[START DATASET EXTRACT]

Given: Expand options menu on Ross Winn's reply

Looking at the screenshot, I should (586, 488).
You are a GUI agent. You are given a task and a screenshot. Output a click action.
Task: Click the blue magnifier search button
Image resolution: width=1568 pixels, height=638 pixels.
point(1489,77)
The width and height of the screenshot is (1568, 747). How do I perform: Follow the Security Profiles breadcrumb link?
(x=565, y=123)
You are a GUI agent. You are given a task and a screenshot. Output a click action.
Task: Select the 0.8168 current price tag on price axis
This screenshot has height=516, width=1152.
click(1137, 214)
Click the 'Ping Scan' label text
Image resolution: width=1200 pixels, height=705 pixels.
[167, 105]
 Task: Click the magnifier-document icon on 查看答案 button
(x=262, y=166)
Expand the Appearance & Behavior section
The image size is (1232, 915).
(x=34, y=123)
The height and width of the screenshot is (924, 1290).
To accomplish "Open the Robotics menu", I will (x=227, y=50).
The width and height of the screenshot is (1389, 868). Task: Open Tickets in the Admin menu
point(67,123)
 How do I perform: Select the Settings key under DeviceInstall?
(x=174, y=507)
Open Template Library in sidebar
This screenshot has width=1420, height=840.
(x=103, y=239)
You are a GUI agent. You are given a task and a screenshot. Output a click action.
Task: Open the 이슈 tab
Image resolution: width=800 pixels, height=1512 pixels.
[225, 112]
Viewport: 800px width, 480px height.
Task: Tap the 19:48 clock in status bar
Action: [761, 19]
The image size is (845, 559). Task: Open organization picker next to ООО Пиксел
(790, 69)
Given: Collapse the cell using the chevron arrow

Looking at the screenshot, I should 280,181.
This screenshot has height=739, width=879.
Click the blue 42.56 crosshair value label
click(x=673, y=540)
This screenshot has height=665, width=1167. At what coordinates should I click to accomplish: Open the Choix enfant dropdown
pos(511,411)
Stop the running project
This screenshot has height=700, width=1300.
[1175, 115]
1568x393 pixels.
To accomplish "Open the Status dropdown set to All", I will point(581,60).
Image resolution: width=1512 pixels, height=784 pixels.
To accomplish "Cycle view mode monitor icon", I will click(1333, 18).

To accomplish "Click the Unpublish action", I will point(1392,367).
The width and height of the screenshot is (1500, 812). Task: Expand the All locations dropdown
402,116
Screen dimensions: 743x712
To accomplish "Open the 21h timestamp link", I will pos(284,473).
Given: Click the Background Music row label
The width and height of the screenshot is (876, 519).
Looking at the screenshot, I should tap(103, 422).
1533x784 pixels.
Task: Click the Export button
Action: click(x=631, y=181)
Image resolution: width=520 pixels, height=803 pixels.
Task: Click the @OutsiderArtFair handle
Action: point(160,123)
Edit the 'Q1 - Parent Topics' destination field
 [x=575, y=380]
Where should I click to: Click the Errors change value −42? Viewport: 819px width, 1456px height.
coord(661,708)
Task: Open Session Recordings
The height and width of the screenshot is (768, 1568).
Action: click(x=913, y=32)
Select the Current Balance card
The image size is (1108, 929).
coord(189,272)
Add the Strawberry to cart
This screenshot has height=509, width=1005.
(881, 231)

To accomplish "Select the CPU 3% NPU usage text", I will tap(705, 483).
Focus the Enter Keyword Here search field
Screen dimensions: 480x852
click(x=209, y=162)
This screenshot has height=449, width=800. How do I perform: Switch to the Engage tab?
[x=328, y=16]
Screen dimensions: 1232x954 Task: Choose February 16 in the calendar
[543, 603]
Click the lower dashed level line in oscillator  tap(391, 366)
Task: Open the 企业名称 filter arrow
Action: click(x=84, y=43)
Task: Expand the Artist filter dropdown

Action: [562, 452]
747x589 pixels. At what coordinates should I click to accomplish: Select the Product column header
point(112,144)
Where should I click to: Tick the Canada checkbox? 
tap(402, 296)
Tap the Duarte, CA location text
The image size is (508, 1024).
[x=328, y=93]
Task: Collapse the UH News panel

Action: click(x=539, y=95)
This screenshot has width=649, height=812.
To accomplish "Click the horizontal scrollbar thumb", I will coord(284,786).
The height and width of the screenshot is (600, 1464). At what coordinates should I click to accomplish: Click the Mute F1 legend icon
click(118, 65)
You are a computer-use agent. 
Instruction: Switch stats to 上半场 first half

[END DATASET EXTRACT]

### [CHALLENGE]
Rewrite the listing above, replacing every "magnifier" with "magnifying glass" and leaving everything else as it is.

### [ANSWER TO THE PROBLEM]
Given: Expand options menu on Ross Winn's reply

Looking at the screenshot, I should (586, 488).
You are a GUI agent. You are given a task and a screenshot. Output a click action.
Task: Click the blue magnifying glass search button
Image resolution: width=1568 pixels, height=638 pixels.
point(1489,77)
The width and height of the screenshot is (1568, 747). How do I perform: Follow the Security Profiles breadcrumb link?
(x=565, y=123)
You are a GUI agent. You are given a task and a screenshot. Output a click action.
Task: Select the 0.8168 current price tag on price axis
This screenshot has height=516, width=1152.
click(1137, 214)
Click the 'Ping Scan' label text
Image resolution: width=1200 pixels, height=705 pixels.
[167, 105]
 Task: Click the magnifying glass-document icon on 查看答案 button
(x=262, y=166)
Expand the Appearance & Behavior section
The image size is (1232, 915).
(x=34, y=123)
The height and width of the screenshot is (924, 1290).
To accomplish "Open the Robotics menu", I will (x=227, y=50).
The width and height of the screenshot is (1389, 868). Task: Open Tickets in the Admin menu
point(67,123)
 How do I perform: Select the Settings key under DeviceInstall?
(x=174, y=507)
Open Template Library in sidebar
This screenshot has width=1420, height=840.
(x=103, y=239)
You are a GUI agent. You are given a task and a screenshot. Output a click action.
Task: Open the 이슈 tab
Image resolution: width=800 pixels, height=1512 pixels.
[225, 112]
Viewport: 800px width, 480px height.
Task: Tap the 19:48 clock in status bar
Action: [761, 19]
The image size is (845, 559). Task: Open organization picker next to ООО Пиксел
(790, 69)
Given: Collapse the cell using the chevron arrow

Looking at the screenshot, I should 280,181.
This screenshot has height=739, width=879.
Click the blue 42.56 crosshair value label
click(x=673, y=540)
This screenshot has height=665, width=1167. At what coordinates should I click to accomplish: Open the Choix enfant dropdown
pos(511,411)
Stop the running project
This screenshot has height=700, width=1300.
[1175, 115]
1568x393 pixels.
To accomplish "Open the Status dropdown set to All", I will point(581,60).
Image resolution: width=1512 pixels, height=784 pixels.
To accomplish "Cycle view mode monitor icon", I will click(1333, 18).

To accomplish "Click the Unpublish action", I will point(1392,367).
The width and height of the screenshot is (1500, 812). Task: Expand the All locations dropdown
402,116
Screen dimensions: 743x712
To accomplish "Open the 21h timestamp link", I will pos(284,473).
Given: Click the Background Music row label
The width and height of the screenshot is (876, 519).
Looking at the screenshot, I should tap(103, 422).
1533x784 pixels.
Task: Click the Export button
Action: click(x=631, y=181)
Image resolution: width=520 pixels, height=803 pixels.
Task: Click the @OutsiderArtFair handle
Action: point(160,123)
Edit the 'Q1 - Parent Topics' destination field
 [x=575, y=380]
Where should I click to: Click the Errors change value −42? Viewport: 819px width, 1456px height.
coord(661,708)
Task: Open Session Recordings
The height and width of the screenshot is (768, 1568).
Action: click(x=913, y=32)
Select the Current Balance card
The image size is (1108, 929).
coord(189,272)
Add the Strawberry to cart
This screenshot has height=509, width=1005.
(881, 231)

To accomplish "Select the CPU 3% NPU usage text", I will tap(705, 483).
Focus the Enter Keyword Here search field
Screen dimensions: 480x852
click(x=209, y=162)
This screenshot has height=449, width=800. How do I perform: Switch to the Engage tab?
[x=328, y=16]
Screen dimensions: 1232x954 Task: Choose February 16 in the calendar
[543, 603]
Click the lower dashed level line in oscillator  tap(391, 366)
Task: Open the 企业名称 filter arrow
Action: click(x=84, y=43)
Task: Expand the Artist filter dropdown

Action: [562, 452]
747x589 pixels. At what coordinates should I click to accomplish: Select the Product column header
point(112,144)
Where should I click to: Tick the Canada checkbox? 
tap(402, 296)
Tap the Duarte, CA location text
The image size is (508, 1024).
[x=328, y=93]
Task: Collapse the UH News panel

Action: click(x=539, y=95)
This screenshot has width=649, height=812.
To accomplish "Click the horizontal scrollbar thumb", I will coord(284,786).
The height and width of the screenshot is (600, 1464). At what coordinates should I click to accomplish: Click the Mute F1 legend icon
click(118, 65)
You are a computer-use agent. 
Instruction: Switch stats to 上半场 first half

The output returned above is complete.